Unrecognized Mediterranean island from March–November

The Kingdom of Corsica was a short-lived kingdom on the island of Corsica. It was formed after the islanders crowned the German adventurer Theodor Stephan Freiherr von Neuhoff as King of Corsica.

==Formation and downfall==
At Genoa, Neuhoff made the acquaintance of some Corsican rebels and exiles, and persuaded them that he could free their country from Genoese tyranny if they made him king of the island. With the help of the Bey of Tunis, he landed in Corsica on March 12, 1736 with military aid. The islanders, whose campaign had not been successful, elected and crowned him king. He assumed the title of King Theodore I, issued edicts, instituted an order of knighthood, and waged war on the Genoese with consent of the 24-member Diet, at first with some success. But in-fighting among the rebels soon led to their defeat. The Genoese put a price on his head and published an account of his colourful past, and he left Corsica on November 11, 1736, ostensibly to seek foreign assistance. After sounding out the possibility of protection from Spain and Naples, he set off to Holland, where he was arrested for debt in Amsterdam.
········
#### Your task
Extract the full Kingdom of Corsica passage word for word, from its first line through its last sentence. The lines that come next are separate material and have no connection to the Kingdom of Corsica passage.

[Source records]
········
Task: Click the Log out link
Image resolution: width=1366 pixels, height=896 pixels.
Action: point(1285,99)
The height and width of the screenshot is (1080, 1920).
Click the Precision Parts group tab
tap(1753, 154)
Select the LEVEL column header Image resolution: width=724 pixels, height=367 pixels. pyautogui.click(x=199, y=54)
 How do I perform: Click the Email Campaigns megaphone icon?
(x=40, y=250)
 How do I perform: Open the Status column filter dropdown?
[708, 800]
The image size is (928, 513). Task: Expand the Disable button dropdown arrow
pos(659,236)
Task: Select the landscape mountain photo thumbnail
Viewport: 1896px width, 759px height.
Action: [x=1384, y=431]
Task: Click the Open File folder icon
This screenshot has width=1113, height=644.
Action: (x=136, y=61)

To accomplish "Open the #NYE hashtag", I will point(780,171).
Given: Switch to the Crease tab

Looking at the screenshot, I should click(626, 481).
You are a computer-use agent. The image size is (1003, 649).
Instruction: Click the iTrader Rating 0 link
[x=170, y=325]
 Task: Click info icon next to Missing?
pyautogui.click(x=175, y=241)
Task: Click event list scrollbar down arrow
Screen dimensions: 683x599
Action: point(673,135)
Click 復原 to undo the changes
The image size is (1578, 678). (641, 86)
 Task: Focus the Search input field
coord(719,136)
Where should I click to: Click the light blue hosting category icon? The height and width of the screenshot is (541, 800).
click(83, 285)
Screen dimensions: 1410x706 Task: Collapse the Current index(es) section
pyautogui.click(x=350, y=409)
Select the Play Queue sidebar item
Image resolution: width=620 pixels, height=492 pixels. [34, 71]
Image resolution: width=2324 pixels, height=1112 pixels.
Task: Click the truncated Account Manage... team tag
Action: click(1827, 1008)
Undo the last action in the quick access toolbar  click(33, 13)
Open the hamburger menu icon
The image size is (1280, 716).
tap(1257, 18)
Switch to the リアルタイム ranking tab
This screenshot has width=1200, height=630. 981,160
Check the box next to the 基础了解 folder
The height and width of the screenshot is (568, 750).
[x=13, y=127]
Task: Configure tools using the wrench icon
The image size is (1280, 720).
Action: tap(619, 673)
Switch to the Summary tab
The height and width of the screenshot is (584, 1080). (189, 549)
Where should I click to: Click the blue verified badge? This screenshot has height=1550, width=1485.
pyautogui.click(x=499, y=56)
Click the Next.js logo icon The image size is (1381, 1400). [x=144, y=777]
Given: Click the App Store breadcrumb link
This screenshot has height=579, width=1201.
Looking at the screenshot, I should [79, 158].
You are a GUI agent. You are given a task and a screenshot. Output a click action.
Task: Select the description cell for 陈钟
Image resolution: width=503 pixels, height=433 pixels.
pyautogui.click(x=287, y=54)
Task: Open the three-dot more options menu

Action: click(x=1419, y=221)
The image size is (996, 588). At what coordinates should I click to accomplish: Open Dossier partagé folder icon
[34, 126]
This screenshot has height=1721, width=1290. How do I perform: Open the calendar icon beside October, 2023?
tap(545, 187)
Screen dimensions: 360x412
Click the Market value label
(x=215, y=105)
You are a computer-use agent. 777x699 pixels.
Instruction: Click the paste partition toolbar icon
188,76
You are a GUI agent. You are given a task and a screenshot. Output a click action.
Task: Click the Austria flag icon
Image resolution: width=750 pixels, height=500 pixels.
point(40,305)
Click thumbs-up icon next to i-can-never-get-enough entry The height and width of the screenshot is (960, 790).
········
#### Result
Unrecognized Mediterranean island from March–November

The Kingdom of Corsica was a short-lived kingdom on the island of Corsica. It was formed after the islanders crowned the German adventurer Theodor Stephan Freiherr von Neuhoff as King of Corsica.

==Formation and downfall==
At Genoa, Neuhoff made the acquaintance of some Corsican rebels and exiles, and persuaded them that he could free their country from Genoese tyranny if they made him king of the island. With the help of the Bey of Tunis, he landed in Corsica on March 12, 1736 with military aid. The islanders, whose campaign had not been successful, elected and crowned him king. He assumed the title of King Theodore I, issued edicts, instituted an order of knighthood, and waged war on the Genoese with consent of the 24-member Diet, at first with some success. But in-fighting among the rebels soon led to their defeat. The Genoese put a price on his head and published an account of his colourful past, and he left Corsica on November 11, 1736, ostensibly to seek foreign assistance. After sounding out the possibility of protection from Spain and Naples, he set off to Holland, where he was arrested for debt in Amsterdam.